INPUT DATA section start

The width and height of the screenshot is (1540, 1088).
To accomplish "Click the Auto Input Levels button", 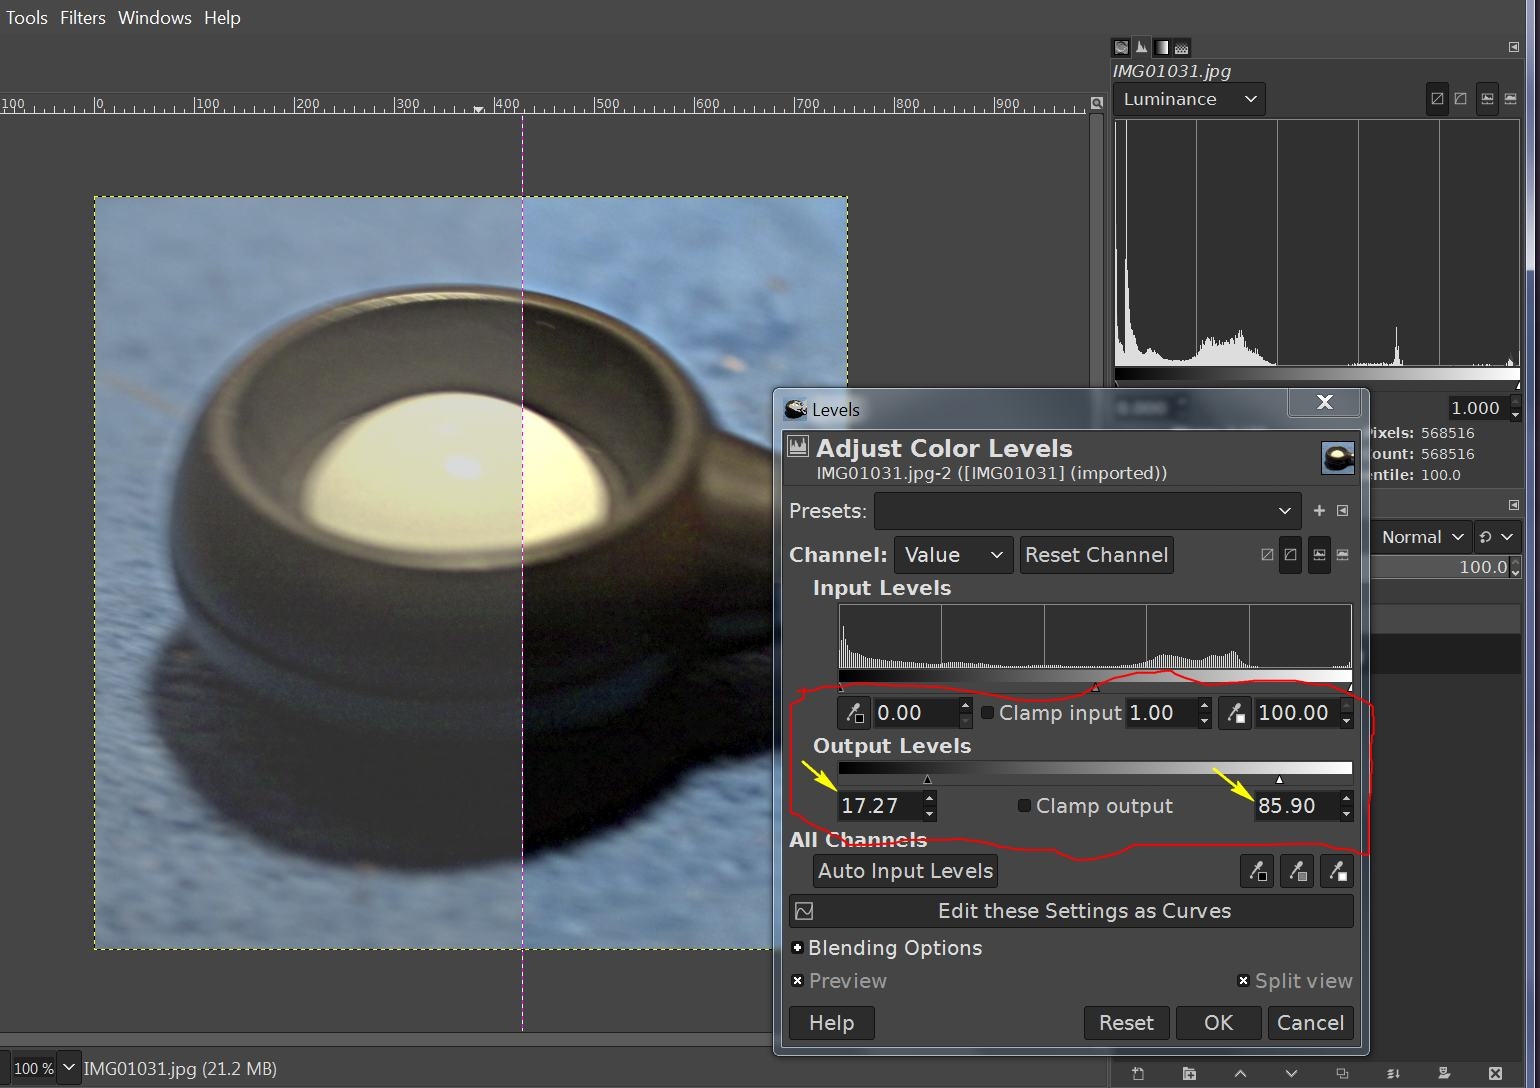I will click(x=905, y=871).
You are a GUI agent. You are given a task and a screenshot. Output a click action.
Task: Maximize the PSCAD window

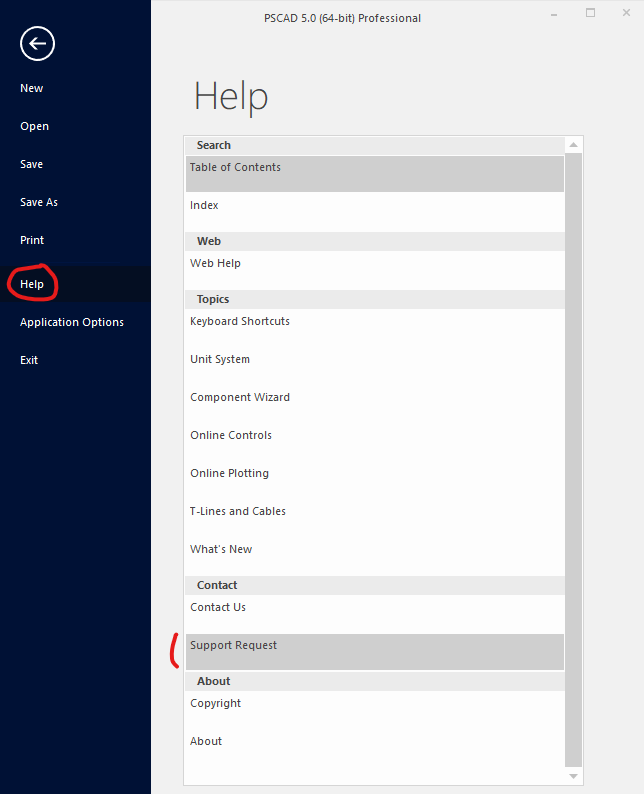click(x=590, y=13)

INPUT DATA section end

> _TASK TO COMPLETE_
Which lines hold the word "screenshot"? Return all of them from the records above.

> _SOLUTION BELOW_
The width and height of the screenshot is (1540, 1088).
You are a GUI agent. You are given a task and a screenshot. Output a click action.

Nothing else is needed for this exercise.